Down 22% YTD, its share price should move higher in 2024.
Cava Group (CAVA)
Of the three 2023 IPO stock picks, Cava Group (NYSE:CAVA) has the best performance, up 52.7% since going public on June 14 at $22 a share, above its $19-$22 pre-IPO pricing. Cava is the 64th holding of IPO with a weighting of 0.14%.
My InvestorPlace colleague Josh Enomoto recently pointed out that the operator of 290 CAVA Mediterranean restaurants in 22 states and Washington, D.C. had a short interest of 20.6%. Further, Enomoto noted that analysts generally like CAVA stock, suggesting that a short squeeze is possible.
Cava reported Q3 2023 results on Nov. 7. Business remains healthy with nearly 50% revenue growth and 14.1% same-store sales growth. It opened 11 net new restaurants in the third quarter. Equally important is the fact its EBITDA was $19.79 million, 308.9% higher than Q3 2022.
Across the board, its outlook for 2023 is very positive. There is no question the business is doing well. The only uncertainty has to do with valuation.
CAVA’s current enterprise value is $3.82 billion, 140.6x its EBITDA while its price-to-sales ratio is 5.60. By comparison, Chipotle Mexican Grill (NASDAQ:CMG) has EV/EBITDA and P/S ratios of 33.8 and 6.44, respectively.

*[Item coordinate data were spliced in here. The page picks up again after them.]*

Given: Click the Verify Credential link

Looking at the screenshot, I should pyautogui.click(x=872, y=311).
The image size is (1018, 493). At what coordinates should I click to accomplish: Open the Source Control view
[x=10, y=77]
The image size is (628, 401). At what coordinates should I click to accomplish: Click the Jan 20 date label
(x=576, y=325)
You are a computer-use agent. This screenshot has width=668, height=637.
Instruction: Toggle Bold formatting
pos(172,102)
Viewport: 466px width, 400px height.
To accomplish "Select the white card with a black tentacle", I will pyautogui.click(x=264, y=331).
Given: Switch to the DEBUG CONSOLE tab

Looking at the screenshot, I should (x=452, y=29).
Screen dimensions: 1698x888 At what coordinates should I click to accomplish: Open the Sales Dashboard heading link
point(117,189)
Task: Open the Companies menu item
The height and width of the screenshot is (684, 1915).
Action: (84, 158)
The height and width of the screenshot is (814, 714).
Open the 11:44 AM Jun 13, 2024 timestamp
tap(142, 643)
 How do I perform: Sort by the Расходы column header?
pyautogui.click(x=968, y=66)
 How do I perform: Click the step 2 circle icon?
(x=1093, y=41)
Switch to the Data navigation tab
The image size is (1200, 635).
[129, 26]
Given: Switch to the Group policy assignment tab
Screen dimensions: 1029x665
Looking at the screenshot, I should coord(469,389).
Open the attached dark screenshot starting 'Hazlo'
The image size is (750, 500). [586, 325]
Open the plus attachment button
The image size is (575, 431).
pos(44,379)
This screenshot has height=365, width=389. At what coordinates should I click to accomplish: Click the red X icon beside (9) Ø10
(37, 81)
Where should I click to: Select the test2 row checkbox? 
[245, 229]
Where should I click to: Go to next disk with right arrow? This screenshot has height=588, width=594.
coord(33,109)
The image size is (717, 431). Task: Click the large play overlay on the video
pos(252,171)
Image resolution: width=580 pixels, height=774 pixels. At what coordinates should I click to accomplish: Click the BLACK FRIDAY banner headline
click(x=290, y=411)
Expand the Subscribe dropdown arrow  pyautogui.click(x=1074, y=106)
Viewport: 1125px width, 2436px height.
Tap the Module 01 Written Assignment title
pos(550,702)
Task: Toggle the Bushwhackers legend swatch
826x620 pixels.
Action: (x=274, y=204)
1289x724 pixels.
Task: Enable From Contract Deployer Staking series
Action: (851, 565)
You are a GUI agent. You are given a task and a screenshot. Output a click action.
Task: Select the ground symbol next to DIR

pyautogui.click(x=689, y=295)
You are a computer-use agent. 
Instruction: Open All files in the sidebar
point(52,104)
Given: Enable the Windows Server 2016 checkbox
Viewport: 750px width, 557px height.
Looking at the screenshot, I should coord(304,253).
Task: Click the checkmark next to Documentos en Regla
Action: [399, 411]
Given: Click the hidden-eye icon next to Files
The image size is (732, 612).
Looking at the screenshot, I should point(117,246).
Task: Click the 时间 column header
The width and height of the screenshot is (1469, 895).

Given its sales growth, combined with rising store profits, CAVA isn’t nearly as overvalued as the shorts might think.
If you’re okay with risk, CAVA’s not a bad buy heading into 2024.
On the date of publication, Will Ashworth did not have (either directly or indirectly) any positions in the securities mentioned in this article. The opinions expressed in this article are those of the writer, subject to the InvestorPlace.com Publishing Guidelines.